How to use a transactional email service
Go sign up for one! I like Mailgun. It’s free up to a certain amount (most people won’t surpass it). And even if you do, it probably means you’re making more than enough money to pay for it!
Usual setup process for transactional emails:
- Sign up for free account at Mailgun (or any other provider you like)
- Add your domain to your account (you may have more than one)
- Add the required records to your DNS settings in your webhosting settings, or DNS service (like Cloudflare). You’ll also have to click [VERIFY] to make sure they work; can take a couple hours for DNS records to update.
- Install email plugin on your WordPress site like WP Mail SMTP and set it up to integrate with your transactional email service provider.
Jeff
Hi Jonny,
Thanks for your article, it mean i need two separate email provider for transaction & marketing email respectively?
Like i need to choose one of the ESP below for marketing email, and one of the second group email provider for transaction email to integrate in my e commence website?
ESP
ConvertKit, SendinBlue, Mailchimp, Mailerlite, GetResponse
2nd group
Mailgun, SendGrid, Armazon SES, Postmark, Pepipost
If the email service provider like Sendiblue or Mailerlite provider transaction & marketing email service , can i use one of it for two function (transaction & marketing) rather i use two different ESP?
Johnny
You can do whatever you want. Personally, I recommend separate services. But sure, if you find one company can do both…why not? SIB focuses more on transactional, ML focuses more on marketing.

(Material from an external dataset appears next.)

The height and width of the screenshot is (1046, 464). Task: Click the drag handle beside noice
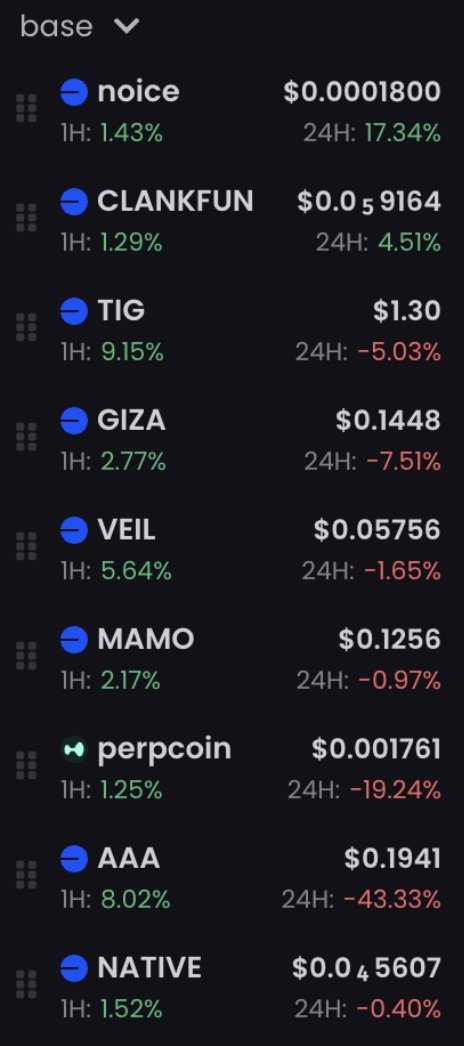pyautogui.click(x=26, y=109)
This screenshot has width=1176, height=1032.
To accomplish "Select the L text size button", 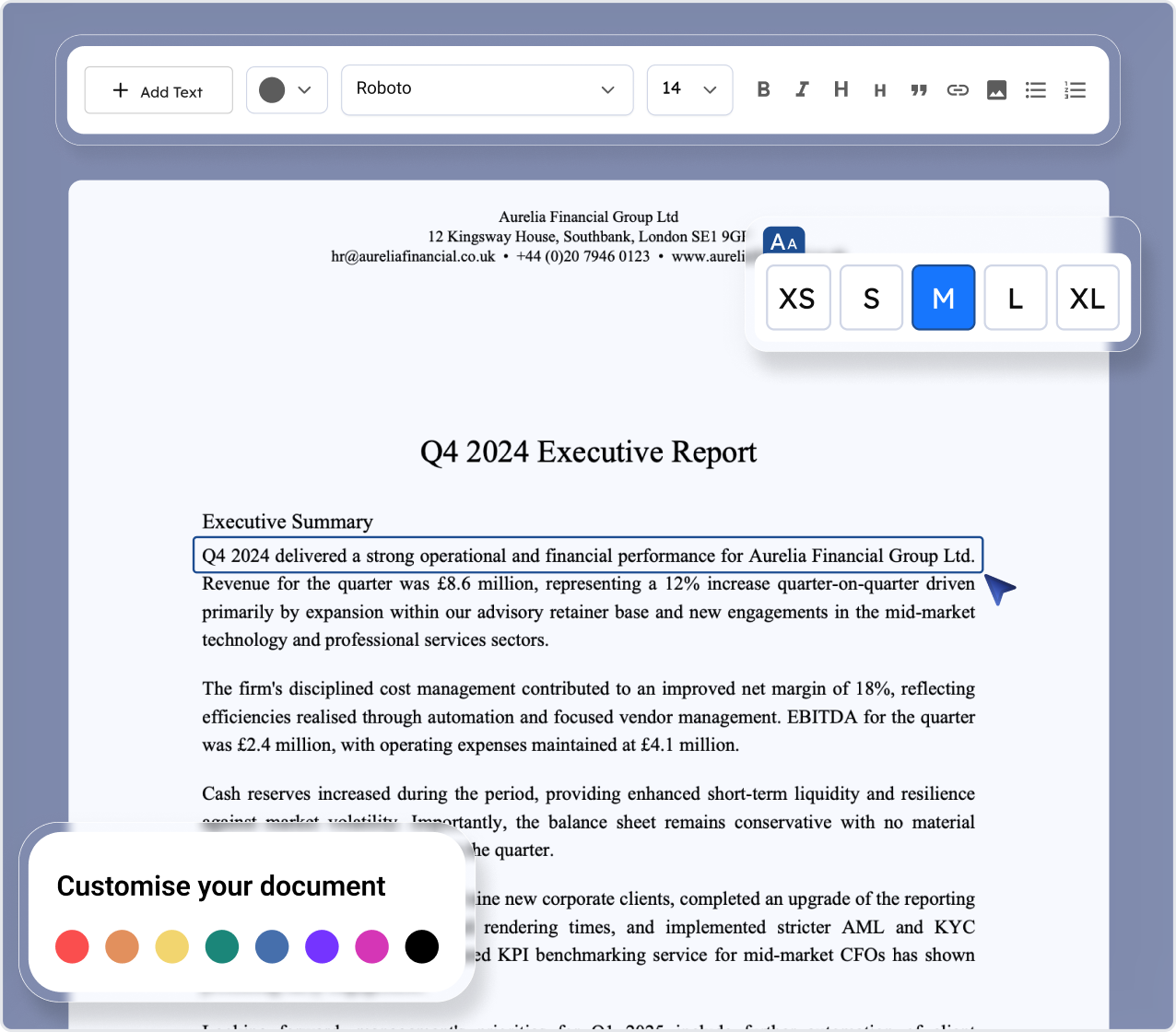I will click(1016, 298).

I think the hard part is that they charge on different models. Also the UX is different. Transactional email services are built around managing deliverability, and charged by emails sent out. Marketing email services are built around newsletter design/management, and charged by number of subscribers.
herbert
Hi Jonny,
I have some problems to understand the architecture right, maybe you got a short answer:
If I got a business domain, let’s say “mybusiness.com”, and I want to use a single e-mail address for transactional mailing (confirmations etc.), e.g. [email protected], and I follow your advice to use e.g. SendGrid for that, I have to change DNS settings for my domain at Cloudflare. Does that mean I have to handle all my other 20 e-mail addresses based on my business domain via SendGrid too, or can I use for these other 20 addresses a e-mail host like zoho in parallel for them?
Johnny
Your existing email DNS stays the same. You are simply adding extra DNS records to allow SendGrid to send emails on your domain’s behalf. Again….nothing is being switched, you are simply ADDING (allowing another server to send email for your domain).